**TEXT SEGMENT**
[SPARK-31105][CORE]Respect sql execution id for FIFO scheduling mode#27871
[SPARK-31105][CORE]Respect sql execution id for FIFO scheduling mode#27871liupc wants to merge 1 commit intoapache:masterfrom
Conversation
|
ok to test |
| var priority = taskSet.priority | ||
| var stageId = taskSet.stageId | ||
| val priority = if (taskSet.properties != null) { | ||
| taskSet.properties.getProperty("spark.sql.execution.id", "0").toLong |
There was a problem hiding this comment.
Although we has a similar one inside AppStatusListener already, this means another implicit dependency to sql module.
There was a problem hiding this comment.
BTW, you may want to define private val SQL_EXECUTION_ID_KEY = "spark.sql.execution.id" like AppStatusListener. Or, if we need this, we may need to define this at the more higher common place.
| val taskScheduler = new TaskSchedulerImpl(sc) | ||
|
|
||
| val rootPool = new Pool("", FIFO, 0, 0) | ||
| val schedulableBuilder = new FairSchedulableBuilder(rootPool, conf) |
There was a problem hiding this comment.
FairSchedulableBuilder -> FIFOSchedulableBuilder.
|
How do you think about this, @gatorsmile and @cloud-fan ? |
|
Test build #119893 has finished for PR 27871 at commit
|
|
IIUC Spark didn't optimize the workload toward the direction that the query delayed time should be minimized. Actually, I think scheduling Stages from the same sql execution would lead to a few nodes with the shuffle output files become very hot, thus lead to worse performance for the whole cluster compared to current approach. |
|
Also, please consider the case you submit a sql query that requires so many slots that it would block all the other queries from being executed. In the current approach, other small queries still get a chance to execute between two huge stages, after your change, every small queries need to wait until the first big query finishes. |
|
+1 for @jiangxb1987 's comments. BTW, I guessed that that's the main reason @liupc tried this at |
|
For small queries, usually they won't hit this problem. For big queries, the query latency shouldn't matter too much? @liupc have you tried this in real-world workloads? |
|
Ping, @liupc . If there is no other reason, shall we close this PR according to the review comments? |
Yes, we tried in real workloads, it does better especially there are lots of taskSets to be scheduled for one round scheduling. This is obvious for adaptive execution. Also, I think this is what FIFO should do. |
|
`
In real clusters, resources is more important than locality. And users expect the FIFO behave like this. |
|
Hi, @liupc .

**ROWS**
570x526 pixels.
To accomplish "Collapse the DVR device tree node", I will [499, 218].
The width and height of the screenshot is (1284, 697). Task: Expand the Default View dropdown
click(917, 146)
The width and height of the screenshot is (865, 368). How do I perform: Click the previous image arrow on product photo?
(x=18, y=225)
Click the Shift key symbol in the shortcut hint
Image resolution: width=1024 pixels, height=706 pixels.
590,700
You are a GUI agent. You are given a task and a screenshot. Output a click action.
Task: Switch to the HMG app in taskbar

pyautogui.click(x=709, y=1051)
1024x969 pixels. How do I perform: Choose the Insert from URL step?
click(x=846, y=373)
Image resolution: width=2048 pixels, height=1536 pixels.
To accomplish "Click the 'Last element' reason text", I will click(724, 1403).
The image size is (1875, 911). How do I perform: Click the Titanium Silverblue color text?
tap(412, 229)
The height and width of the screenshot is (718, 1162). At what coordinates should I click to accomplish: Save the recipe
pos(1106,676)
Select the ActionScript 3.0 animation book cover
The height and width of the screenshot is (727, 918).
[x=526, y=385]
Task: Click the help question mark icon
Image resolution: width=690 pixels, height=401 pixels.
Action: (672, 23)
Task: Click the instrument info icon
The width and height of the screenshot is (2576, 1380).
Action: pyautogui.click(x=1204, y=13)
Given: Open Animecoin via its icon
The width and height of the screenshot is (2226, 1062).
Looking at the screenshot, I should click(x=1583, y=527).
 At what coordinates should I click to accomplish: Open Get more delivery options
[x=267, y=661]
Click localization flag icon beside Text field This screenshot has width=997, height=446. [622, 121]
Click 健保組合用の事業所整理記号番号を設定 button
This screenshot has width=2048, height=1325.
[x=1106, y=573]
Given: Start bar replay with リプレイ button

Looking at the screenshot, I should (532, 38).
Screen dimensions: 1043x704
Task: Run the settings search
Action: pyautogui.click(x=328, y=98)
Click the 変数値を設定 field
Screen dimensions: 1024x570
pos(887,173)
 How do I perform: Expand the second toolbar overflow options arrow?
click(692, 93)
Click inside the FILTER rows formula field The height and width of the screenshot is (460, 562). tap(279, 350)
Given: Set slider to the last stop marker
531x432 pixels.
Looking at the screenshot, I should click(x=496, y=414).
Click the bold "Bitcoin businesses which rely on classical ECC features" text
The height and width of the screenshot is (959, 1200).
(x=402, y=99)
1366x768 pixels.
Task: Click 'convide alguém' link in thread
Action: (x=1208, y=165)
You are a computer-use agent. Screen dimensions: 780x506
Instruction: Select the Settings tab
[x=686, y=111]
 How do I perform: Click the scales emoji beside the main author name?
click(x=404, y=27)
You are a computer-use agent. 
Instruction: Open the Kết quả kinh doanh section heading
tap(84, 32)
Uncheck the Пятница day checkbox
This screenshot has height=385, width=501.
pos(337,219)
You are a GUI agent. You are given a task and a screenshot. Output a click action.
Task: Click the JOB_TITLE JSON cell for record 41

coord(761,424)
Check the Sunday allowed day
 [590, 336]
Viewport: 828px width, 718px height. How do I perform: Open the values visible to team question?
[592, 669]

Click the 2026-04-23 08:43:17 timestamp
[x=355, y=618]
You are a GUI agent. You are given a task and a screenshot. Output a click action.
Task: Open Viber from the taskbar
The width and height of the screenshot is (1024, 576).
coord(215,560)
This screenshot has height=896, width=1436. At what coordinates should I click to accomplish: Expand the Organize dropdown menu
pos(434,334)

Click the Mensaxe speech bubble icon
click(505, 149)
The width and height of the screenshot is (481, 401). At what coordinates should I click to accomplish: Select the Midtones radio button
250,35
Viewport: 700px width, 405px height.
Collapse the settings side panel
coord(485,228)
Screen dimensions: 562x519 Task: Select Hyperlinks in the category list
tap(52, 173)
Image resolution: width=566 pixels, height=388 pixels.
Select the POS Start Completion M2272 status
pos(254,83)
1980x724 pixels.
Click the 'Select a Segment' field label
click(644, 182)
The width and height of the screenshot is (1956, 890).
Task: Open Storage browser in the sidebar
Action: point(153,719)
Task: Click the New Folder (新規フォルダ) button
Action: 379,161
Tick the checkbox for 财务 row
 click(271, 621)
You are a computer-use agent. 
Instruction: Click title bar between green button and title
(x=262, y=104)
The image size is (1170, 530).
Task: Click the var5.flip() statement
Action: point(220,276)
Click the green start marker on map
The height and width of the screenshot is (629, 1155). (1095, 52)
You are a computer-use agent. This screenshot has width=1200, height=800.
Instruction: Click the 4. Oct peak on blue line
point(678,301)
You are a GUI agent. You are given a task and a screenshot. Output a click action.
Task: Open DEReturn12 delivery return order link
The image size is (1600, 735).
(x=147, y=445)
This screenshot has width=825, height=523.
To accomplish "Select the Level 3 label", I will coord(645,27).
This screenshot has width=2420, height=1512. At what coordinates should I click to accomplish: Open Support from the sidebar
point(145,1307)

**INSTRUCTION**
List each distinct username that appears after an @ sign in the pull request discussion, counting repeats only once.

**RESULT BELOW**
@gatorsmile
@cloud-fan
@jiangxb1987
@liupc